Paul Krugman, the renowned US liberal economist and winner of the Nobel Prize in Economics, strongly supports Syriza’s anti-austerity policy. He claims that the Troika, the IMF, European Central Bank, and the European Commission that dictate those austerity policies as conditions of a bailout loan employ policies that are based upon “fantasy economics.”
Krugman points out that the economic predictions that accompanied the arrangement of the loan assumed that the austerity measures would have minimal effects on both growth and employment. While Greece was already in recession when the deal was agreed to in 2010, the assumptions were that there would just be a small contraction in 2011 and that by 2012 the economy would be in recovery mode. Unemployment was predicted to rise to 15 percent in 2012 from 9.4 percent in 2012, but after that was expected to decline.
In reality, the recession did not end in 2011 but accelerated, gathering momentum. Only in 2014 did the economy finally begin to grow and then not by much and from a much smaller base. Unemployment had risen to 28 percent overall and to almost 60 percent for young people.
While the recession may have ended, savage cuts to wages, public services, and pension benefits remain. Public spending has been cut even more than envisaged in the original program and now is 20 percent lower than in 2010. The contraction in the economy has reduced revenue for the Greek government. Taxes are a higher share of GDP than before the program started but then GDP is very much smaller and so the tax take is also reduced. The ratio of debt to GDP is actually getting worse rather than being reduced.

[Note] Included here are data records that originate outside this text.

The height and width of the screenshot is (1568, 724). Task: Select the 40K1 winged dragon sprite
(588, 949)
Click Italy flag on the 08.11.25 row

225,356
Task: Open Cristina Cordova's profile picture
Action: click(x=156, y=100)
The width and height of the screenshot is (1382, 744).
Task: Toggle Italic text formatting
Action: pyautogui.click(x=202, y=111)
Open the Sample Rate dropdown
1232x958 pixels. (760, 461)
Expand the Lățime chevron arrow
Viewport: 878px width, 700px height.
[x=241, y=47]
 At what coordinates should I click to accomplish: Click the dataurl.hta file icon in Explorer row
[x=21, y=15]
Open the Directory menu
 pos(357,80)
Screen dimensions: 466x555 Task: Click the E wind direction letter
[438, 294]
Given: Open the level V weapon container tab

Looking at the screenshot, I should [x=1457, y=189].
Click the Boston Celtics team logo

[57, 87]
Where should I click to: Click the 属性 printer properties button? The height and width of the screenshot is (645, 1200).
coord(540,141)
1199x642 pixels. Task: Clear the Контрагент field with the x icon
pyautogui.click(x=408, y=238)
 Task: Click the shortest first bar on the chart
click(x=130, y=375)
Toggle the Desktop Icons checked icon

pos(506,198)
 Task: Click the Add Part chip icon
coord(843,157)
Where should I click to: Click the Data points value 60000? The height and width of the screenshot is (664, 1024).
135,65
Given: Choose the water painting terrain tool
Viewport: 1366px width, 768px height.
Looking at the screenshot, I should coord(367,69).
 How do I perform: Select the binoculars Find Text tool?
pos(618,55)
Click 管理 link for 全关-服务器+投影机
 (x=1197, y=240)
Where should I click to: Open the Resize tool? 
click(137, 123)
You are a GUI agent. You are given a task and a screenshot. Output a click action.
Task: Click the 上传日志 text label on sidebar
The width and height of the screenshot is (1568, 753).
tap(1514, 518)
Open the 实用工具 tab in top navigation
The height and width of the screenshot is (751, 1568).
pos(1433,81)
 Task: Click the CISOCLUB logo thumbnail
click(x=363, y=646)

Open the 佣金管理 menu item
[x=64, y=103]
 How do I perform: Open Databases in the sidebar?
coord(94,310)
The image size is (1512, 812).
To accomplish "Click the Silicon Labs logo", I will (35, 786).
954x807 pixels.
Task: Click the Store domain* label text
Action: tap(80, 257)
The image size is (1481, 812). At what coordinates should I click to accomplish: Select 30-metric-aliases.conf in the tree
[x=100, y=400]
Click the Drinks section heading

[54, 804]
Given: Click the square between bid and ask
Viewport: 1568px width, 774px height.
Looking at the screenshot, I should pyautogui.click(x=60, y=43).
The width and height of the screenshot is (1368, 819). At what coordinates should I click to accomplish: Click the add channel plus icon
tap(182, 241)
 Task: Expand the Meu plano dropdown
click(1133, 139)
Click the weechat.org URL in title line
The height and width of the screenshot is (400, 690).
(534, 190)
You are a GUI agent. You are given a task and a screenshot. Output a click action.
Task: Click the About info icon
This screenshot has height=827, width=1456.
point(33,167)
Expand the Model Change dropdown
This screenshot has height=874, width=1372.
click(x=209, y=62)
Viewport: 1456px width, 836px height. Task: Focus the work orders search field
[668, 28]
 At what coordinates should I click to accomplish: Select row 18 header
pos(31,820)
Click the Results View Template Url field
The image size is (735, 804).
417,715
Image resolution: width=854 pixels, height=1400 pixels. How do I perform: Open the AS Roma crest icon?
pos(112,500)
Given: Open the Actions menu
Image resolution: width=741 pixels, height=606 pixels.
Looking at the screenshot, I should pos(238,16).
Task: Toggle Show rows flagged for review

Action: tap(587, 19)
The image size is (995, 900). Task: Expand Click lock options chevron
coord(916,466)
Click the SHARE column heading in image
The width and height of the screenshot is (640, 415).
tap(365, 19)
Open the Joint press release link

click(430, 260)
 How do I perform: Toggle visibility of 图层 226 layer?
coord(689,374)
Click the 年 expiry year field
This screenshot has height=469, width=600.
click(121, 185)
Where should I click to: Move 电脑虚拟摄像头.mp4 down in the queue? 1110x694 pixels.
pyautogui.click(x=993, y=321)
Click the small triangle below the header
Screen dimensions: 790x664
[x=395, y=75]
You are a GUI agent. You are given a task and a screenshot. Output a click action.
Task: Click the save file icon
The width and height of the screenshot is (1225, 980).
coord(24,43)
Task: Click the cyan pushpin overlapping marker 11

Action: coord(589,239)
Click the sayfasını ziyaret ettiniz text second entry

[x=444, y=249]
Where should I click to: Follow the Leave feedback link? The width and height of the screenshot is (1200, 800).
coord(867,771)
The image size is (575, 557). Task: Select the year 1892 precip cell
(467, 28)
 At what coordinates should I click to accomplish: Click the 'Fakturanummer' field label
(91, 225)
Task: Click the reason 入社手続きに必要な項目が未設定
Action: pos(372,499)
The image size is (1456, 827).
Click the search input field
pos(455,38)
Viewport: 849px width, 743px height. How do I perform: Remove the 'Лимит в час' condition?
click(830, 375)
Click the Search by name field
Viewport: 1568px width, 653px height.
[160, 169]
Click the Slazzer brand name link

Krugman speaks of the Troika believing what he calls the “confidence fairy,” the view that the reforms and austerity conditions would lead to private sector optimism and investment. At the same time, the Troika had grossly underestimated the negative effects of the austerity policy. This is what Krugman calls the Troika’s fantasy economics.
However, there is another way of looking at the situation. The loan provisions did have the negative effects that Krugman describes. However, from the point of view of capital and investors many of those negative results are actually positive. Increased unemployment means that labor is weak and there is a large pool of labor to be hired at very low wage rates. The program included selling off state assets often at fire sale prices. This was a great boon for capital. The cuts discipline the working class and lower expectations making conditions favorable to capital once the recession ends. The conditions involve many reforms that favor capital. The predictions Krugman complains about may have downplayed negative results in order to make the conditions politically acceptable to the Greek government and the Greek populace. Krugman looks at the negative results of the campaign on the Greek populace and on economic growth. This assumes that policy was designed to produce economic growth and make conditions better for the Greek populace in general. If the aim was to make conditions better for capital and for investors in Greece the negative effects are collateral damage necessary to impose changes in Greece favorable to capital, the reduction of expectations, cuts in government expenditure, privatization of state assets, and weakening of labor and of democratic powers to counter the power of capital.
Krugman is not alone in his critique of austerity programs. Joseph Stiglitz, another US economist and Nobel prize winner, has a critique of austerity programs based upon the premise that austerity programs will reduce demand. Reduced demand in turn will decrease production, leading to lower economic growth or even recession. These results make it even more difficult for countries to pay off their debt as revenues plunge. However, this also allows for even more demands for more reforms favorable to capital in order to receive more bailout funds.
Stiglitz blames the very slow global growth on policies that have lowered demand: The near-global stagnation witnessed in 2014 is man-made. It is the result of politics and policies in several major economies – politics and policies that choked off demand. In the absence of demand, investment and jobs will fail to materialize. It is that simple.
Nowhere is this clearer than in the euro zone, which has officially adopted a policy of austerity – cuts in government spending that augment weaknesses in private spending.
Krugman claims that it is EU officials who have not been responsible in their policies and Syriza should be given a chance to implement its plans. Syriza policies are set out here. Some of the policies would stimulate demand. Krugman thinks that the EU officials should go along with the program. The EU program has no credibility. Krugman argues that the demands of Syriza for debt relief and easing of the austerity program may not actually be radical enough to produce the type of economic growth that Greece needs to be able to finance debt payment and the social programs it needs.
Krugman also notes that Syriza may not be able to do more and remain within the euro zone. About three quarters of the Greek population wants to stay in the zone. However, there is no sign that EU officials are willing to consider writing off some Greek debt or do much in the way of limiting the austerity measures. EU officials worry about other countries in Europe such as Italy and Spain demanding the same relaxation in demands that Greece seeks and therefore are likely to continue to take a relatively hard line on Greece. They may be willing to make revisions that make payments a bit less burdensome to Greece but not much more than that. Even achieving Syriza’s minimal demands might require a Grexit, an exit from the euro zone.